A Baby Step Toward Educating My Family About Internet Hoaxes

I just checked my email, and yes, another forward from my mother, who had it forwarded from a friend, regarding a virus warning. My mother forwarded it to me with the attached Snopes article verifying the warning as a hoax.

But…why did she send it on to me at all???

I love my mom, but sometimes she really makes me go “Hmmmmmmmmm…?”

Maybe she sent it to you so she could show you that she’s learning? She now responds to these things by linking people to Snopes?

Of course that’s assuming you were one of many recipients. If she sent it just to you, well, I’ve got no clue.

Ah, if it were only that simple!

One of my mom’s friends received the hoax, who then forwarded it to a list of people, including my mother. Then one of the recipients looked up and sent out the snopes information to my mom’s friend, who then sent to mom and the rest of the list. Then my mother, bless her pea pickin’ heart, sent the entire episode on to me. Okay, me, and four other family/friends who had not received the original hoax message!

She’s a funny ol’gal, and I love her dearly, but this computer stuff is a puzzlement to her!

Then there is my dad, who simply cannot let go of my original email address, even though I have asked again and again that he use my gmail address. So everything he sends to my old address I must forward to myself at gmail, because don’t you know that his forwards always contain attachments, which even if I could open in my old address, I wouldn’t.

This all correlates with my extreme aversion to cell phones, which my kids have and love, but when they hand them to me to use, (to quote Lewis Black) “I am confused”!!! (Oh, and she also sent me a warning about cell phones, which I deleted, as I do not do cell phones!)

I used to get those hoax things all the time. I would always send them a link to snopes but these people are stubborn about entering the rational world of reality for some reason. After a few years and several email address changes, I finally had an address book free of paranoid (yet well meaning) hoax sending people.

Then a couple of months ago at work, I ran into an old friend from childhood. We exchanged email address’s. Oh will I never learn? :smack:

She doesn’t email me often, but everytime she does it is snopes-worthy. The last one was one of these:

“A friend of a friend had a cousin who’s mothers sister-in-law’s half brother knew a guy who’s grandfathers uncle had a house that mysteriously burnt down. The fire inspector traced it to an outlet in which was a…GLADE PLUG-IN!!. Please if you love your family and friends urge them all to NOT use GLADE PLUG-INS!!”

I gotta hand it to her, I have been free of this crap for so long that this was a new one to me.

That bitch is going on my blocked senders list.

I got the Glade one from my step-daughter last week, wherein she say “Snopes says it’s true!” I emailed her back and told her that if she’s going to bother to go to Snopes, she had better read the whole article :rolleyes: .

You have to be cruel to be kind to the hoax forwarders.

First you hunt down one or more references as to the fact that it’s a hoax. Preferably one that estimates just how long this particular dollop of crap has been floating around.

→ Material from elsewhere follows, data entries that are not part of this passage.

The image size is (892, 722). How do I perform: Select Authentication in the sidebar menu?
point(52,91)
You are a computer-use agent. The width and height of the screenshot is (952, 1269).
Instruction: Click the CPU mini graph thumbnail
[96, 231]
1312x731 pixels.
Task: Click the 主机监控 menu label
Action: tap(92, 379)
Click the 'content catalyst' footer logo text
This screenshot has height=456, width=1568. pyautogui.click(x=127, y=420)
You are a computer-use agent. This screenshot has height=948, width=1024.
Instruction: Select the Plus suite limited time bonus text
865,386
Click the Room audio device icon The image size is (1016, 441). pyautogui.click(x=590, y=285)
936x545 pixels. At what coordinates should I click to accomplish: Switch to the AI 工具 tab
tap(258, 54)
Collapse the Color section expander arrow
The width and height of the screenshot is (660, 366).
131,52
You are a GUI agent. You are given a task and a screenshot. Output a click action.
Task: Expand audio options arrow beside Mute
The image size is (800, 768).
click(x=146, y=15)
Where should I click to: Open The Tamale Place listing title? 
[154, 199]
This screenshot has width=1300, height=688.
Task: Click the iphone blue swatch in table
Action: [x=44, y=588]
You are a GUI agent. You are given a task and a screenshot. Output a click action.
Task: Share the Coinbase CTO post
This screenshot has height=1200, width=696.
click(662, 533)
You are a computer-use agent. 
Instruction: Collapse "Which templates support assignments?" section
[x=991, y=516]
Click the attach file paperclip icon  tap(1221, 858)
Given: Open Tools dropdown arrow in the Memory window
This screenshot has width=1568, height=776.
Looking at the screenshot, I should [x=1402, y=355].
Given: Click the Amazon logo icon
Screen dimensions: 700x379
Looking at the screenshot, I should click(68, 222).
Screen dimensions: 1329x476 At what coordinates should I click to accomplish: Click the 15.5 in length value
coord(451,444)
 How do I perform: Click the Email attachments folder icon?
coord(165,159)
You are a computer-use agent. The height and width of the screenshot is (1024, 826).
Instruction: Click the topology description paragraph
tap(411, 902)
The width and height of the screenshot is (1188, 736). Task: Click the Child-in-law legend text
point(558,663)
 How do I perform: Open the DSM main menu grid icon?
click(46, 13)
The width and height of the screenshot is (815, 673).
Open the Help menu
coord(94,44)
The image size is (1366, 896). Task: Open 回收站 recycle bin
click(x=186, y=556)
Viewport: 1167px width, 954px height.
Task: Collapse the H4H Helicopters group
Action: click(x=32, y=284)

Then you compose an e-mail with a link to your source(s), explaining once again how most alarming e-mails are hoaxes, and how millions of people forwarding them around is just making the internet slower and more expensive. It’s tricky, but you have to get the tone just right. You want to come across as basically polite, but as though you are being polite to a former mental patient.

Then you send it, not just to the person. Yes, friends, I’m talking about the normally verboten “Reply to All” button. Send it to everyone they sent it to. It’s part of your civic duty to fight ignorance.

Npw, discouraging hoax-forwarders is very much like washing the smell of cat piss out of fabric: It almost always takes three or four tries, but eventually it works.

I didn’t even bother going to snopes to fact check it. The way I see it, it’s inside the realm of possibility that something like that could somehow cause a fire. So, in that respect it could be true. BUT, my house could also burn down from a faulty furnace, or that damn lamp with a hinky switch that I keep threatening to replace.

The point is, alot of what you see in those forwards are things that could possibly happen, but it’s just life. I could get hit by a bus tomorrow, but I don’t have a phobia of leaving the house because of the off chance that it could happen.

I just don’t have much tolerance for paranoia.

I have an old joke email somewhere that mocks these hoax’s in a “it’s so funny you piss your pants” fashion. If it wasn’t so horrendously long I’d post it here.